Crude Oil Futures Premium and Tanker Rate
Apr 24, 2020
Understanding this article requires a primary school mathematics graduation level.
Writing articles has never been my strong point. The primary use of writing for me is to organize my thoughts in the process. Therefore, there is little common knowledge here, and more often is some data mining here and there.
When I sharpened my pencil to write crude oil futures premium in the early morning of Mar 6, I was actually using the new high gold-to-oil ratio to convince myself that it was time to buy oil at the bottom.
And at the same time, I reminded myself not to forget the pitfalls I stepped on in early 2016. At the end of the article, it was mentioned that the premium may reflect the cost of storage.
Today I will do some elementary school-level mathematical calculations on this conclusion.
It feels like a lifetime ago since then.
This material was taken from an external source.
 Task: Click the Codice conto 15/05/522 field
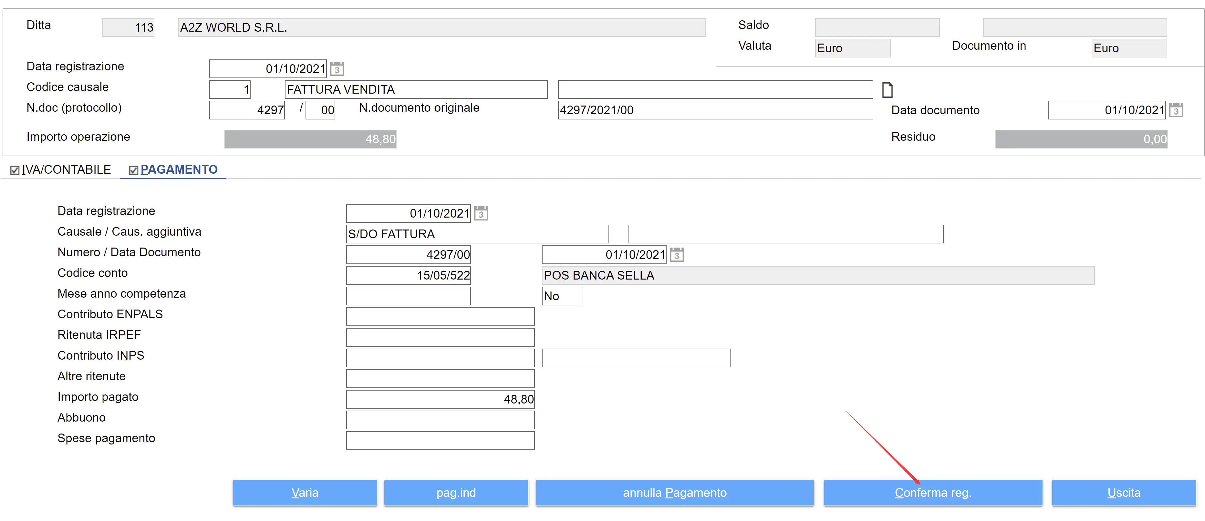click(408, 275)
On Mar 6, oil futures CL fell 10% to $40, and then continued to fall 30% to $30 on Mon, Mar 9, and then fell all the way to negative numbers -$37.63.
Screen shot of CME negative oil future price 640x406 Original
Before CME can design a complex number oil price system, this screenshot will be shown to the public again and again as part of a historical portrait.
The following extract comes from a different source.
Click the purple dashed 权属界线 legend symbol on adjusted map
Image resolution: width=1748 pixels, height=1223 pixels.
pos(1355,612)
According to the official explanation of CME, negative oil prices reflect the overproduction of crude oil that cannot be stored, and desperate producers have to pay cash to have the oil removed.
In this environment, oil tankers have become ideal temporary storage locations, and tanker rate has become storage costs.
Screen shot of tanker rate on Apr 17, 2020. 640x364 Original
This picture shows the tanker rates announced on Apr 17. Taking the very large tanker VLCC as an example, the average price for the whole year of 2019 was US$25,600 per day, while the price this week was US$185,700 per day.
The difference of US$160,000 per day between the two can be regarded as the storage costs used as oil tanks.
As new positions for the May contract can no longer be opened on Apr 20, the premium difference per barrel between the Jun contract and the Oct contract in the screenshot of oil futures CL at that time is:
31.86 - 22.23 = 9.63 USD.
A VLCC can store 2 million barrels of crude oil, in the 120 days covered by the Jun to Oct contract, the daily income is:
9.63 * 2,000,000 / 120 = 160,500 USD
Which is exactly equivalent to the previous tank rate difference.
If I said that I was calculating and writing at the same time, and I only saw this perfect result now, I doubt if anyone would really believe it? A blind cat can really catch a dead mouse!
You believe it or not, I believe it anyway.